Yes, in a post yesterday I complained that journalists often don’t bother covering how things work. A couple of comments seconded the motion, accusing us of ignorance and worse. I see I left myself open.
In journalists’ defense, one important point: We rarely know as much as the people we interview. Nor should we. Otherwise, why bother interviewing them? Journalism is a great profession in that it allows us to assume the natural human condition, which is a mixture of ignorance and curiosity. Then we’re paid to go learn. Some proud journalists pretend they know more than they do. That’s a ticket to nowhere. (This is especially true on TV, where journalists feel compelled to project “authority.”)

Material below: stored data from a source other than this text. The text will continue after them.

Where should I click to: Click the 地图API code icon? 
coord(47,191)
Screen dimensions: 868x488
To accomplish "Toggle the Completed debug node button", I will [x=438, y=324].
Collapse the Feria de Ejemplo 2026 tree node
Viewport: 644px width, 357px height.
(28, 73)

Here are three reasons why it’s good for journalists to act just a wee bit ignorant:
1) It’s honest.
2) it puts sources at ease, often placing them in the role of teacher. At this point, their mission changes from defending themselves to helping the journalist understand. The information improves markedly.

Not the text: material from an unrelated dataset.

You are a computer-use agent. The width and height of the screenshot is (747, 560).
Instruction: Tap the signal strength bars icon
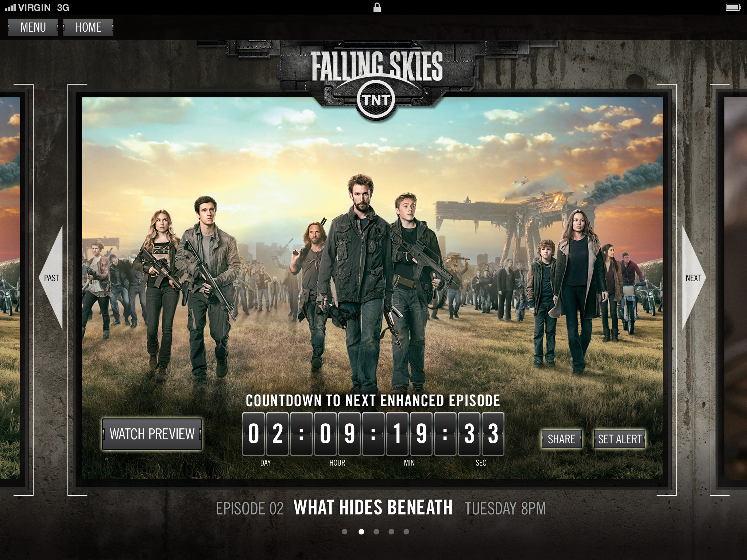[x=10, y=7]
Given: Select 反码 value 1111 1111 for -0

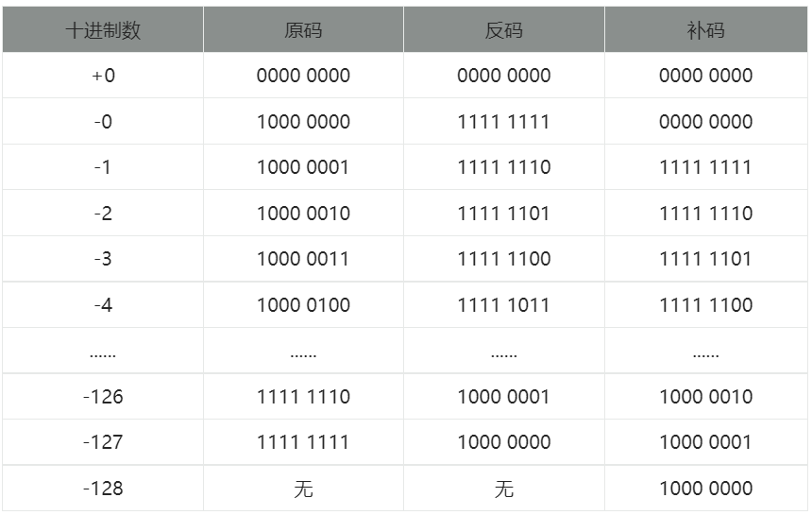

3) It leads the interview through the basic assumptions, which are often taken for granted—and misunderstood. All too often journalists cover the latest chapters in a story, but without understanding the background or genesis of it. A basic plowing through this background can make the journalist look uninformed. But it often pays off.
I remember covering a briefing with the Mexican finance minister in the late ’80s. One reporter for a leading business daily kept asking him the same question about debt-for-equity swaps. She just didn’t get it. The rest of us were rolling our eyes as he patiently went through it again and again. It might have been embarrassing for her. But she did what she had to do to figure it out and get it right. She wasn’t going to let pride get in the way. She wrote a smart story, and since then, I’ve noticed, her career has flourished.
Conclusion: Go ahead and criticize journalists for stupid stories, but not for stupid questions.
Great post, Stephen. Journalists (and, dare I say, those who work in media and public relations) get paid to be nosey. How cool is that?!
As a former newspaper journalist and now in PR, I can't think of too many better careers. Journalists are experts in very few area (outside of writing and the journalism field), but they are knowledable about a whole lot of things.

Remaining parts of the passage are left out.